Peer-to-peer carsharing (also known as person-to-person carsharing and peer-to-peer car rental) is the process whereby existing car owners make their vehicles available for others to rent for short periods of time.
Peer-to-peer carsharing is a form of person-to-person lending or collaborative consumption, as part of the sharing economy. The business model is closely aligned with traditional car clubs such as Streetcar or Zipcar (est. in 2000), but replaces a typical fleet with a ‘virtual’ fleet made up of vehicles from participating owners. With peer-to-peer carsharing, participating car owners are able to charge a fee to rent out their vehicles when they are not using them (cars are driven only 8% percent of the time on average).

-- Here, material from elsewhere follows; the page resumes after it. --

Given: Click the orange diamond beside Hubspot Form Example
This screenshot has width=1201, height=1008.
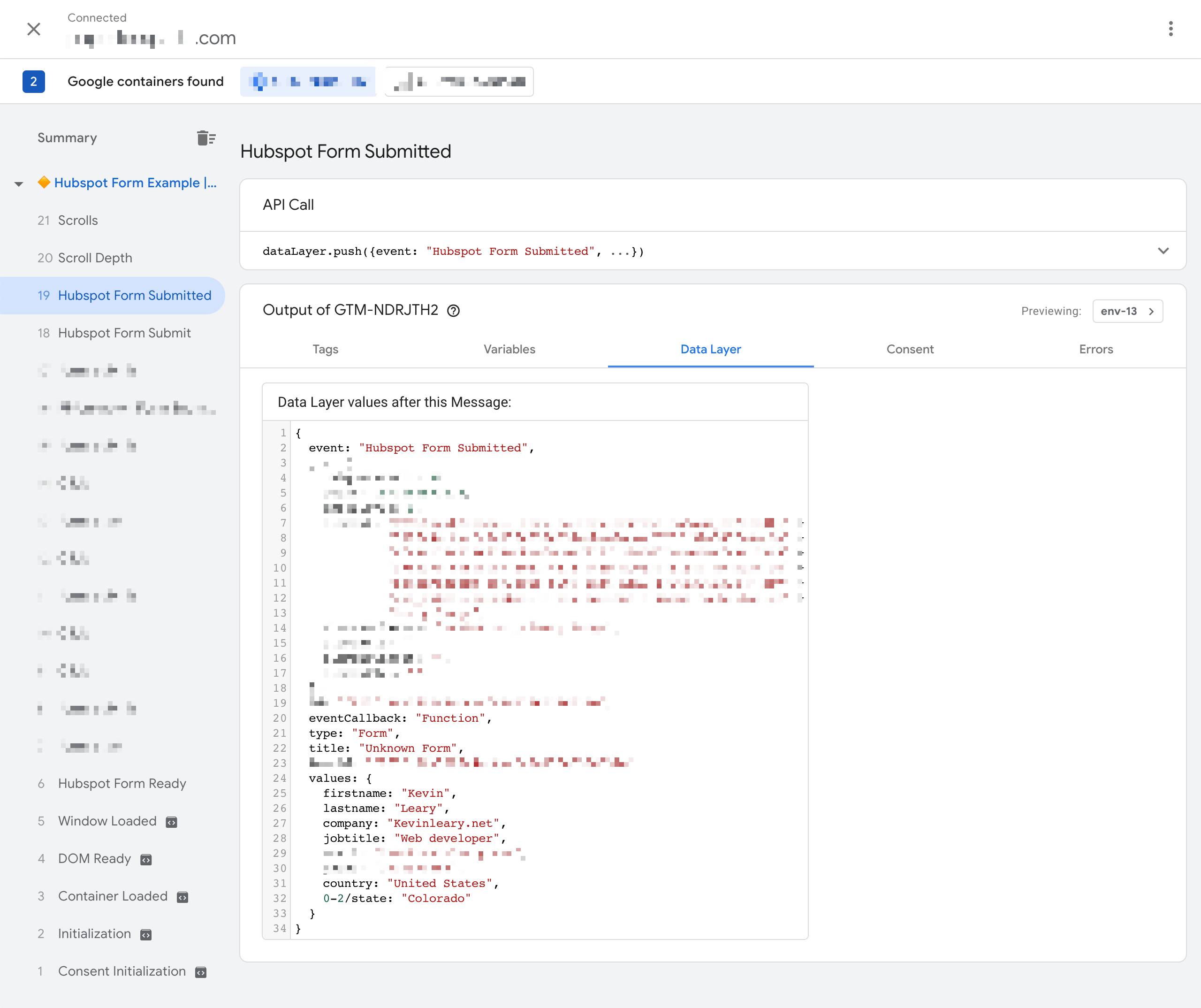Looking at the screenshot, I should coord(44,183).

Participating renters can access nearby and affordable vehicles and pay only for the time they need to use them. In 2011, an American research company Frost & Sullivan calculated that an average Getaround renter saved over $1,800 per year by using a car-sharing service over owning a car for the same number of miles driven. In 2014, the United States House Committee on Small Business stated that “buyers pay less than they would without the service, and sellers earn more--if only because they often would not be able to bring their service to market without the peer-to-peer platform.”
Businesses within this sector screen participants (both owners and renters) and offer a technical platform, usually in the form of a website and mobile app, that brings these parties together, manages rental bookings and collects payment. Businesses take between 25% and 40% of the total income, which covers borrower/renter insurance, operating expenses, and roadside assistance. In return they provide roadside assistance, customer service and vets renters with DMV checks.
As with person-to-person lending, the Internet and the adoption of location-based services as well as the spread of mobile technology have contributed to the growth of peer-to-peer carsharing. Also, millennials are less attracted to car ownership as previous generations.
Although many personal auto insurers in the U.S. exclude coverage for commercial use of insured vehicles either through a livery and public transportation exclusion or a specific "personal vehicle sharing program" exclusion, In 2011, California was the first U.S. state to pass Assembly Bill 1871, which allowed private car sharing. Several other states in the U.S. have passed legislation allowing individuals to share their cars without risk of losing their personal car insurance. These include California, Oregon, Washington, Maryland, and Colorado.
In the U.S., New York is the only state that does not allow peer-to-peer car rental because the owner cannot exclude him or herself from liability to a renter.
Peer-to-peer car sharing has the potential to reduce the number of vehicles on the road and lower pollution levels.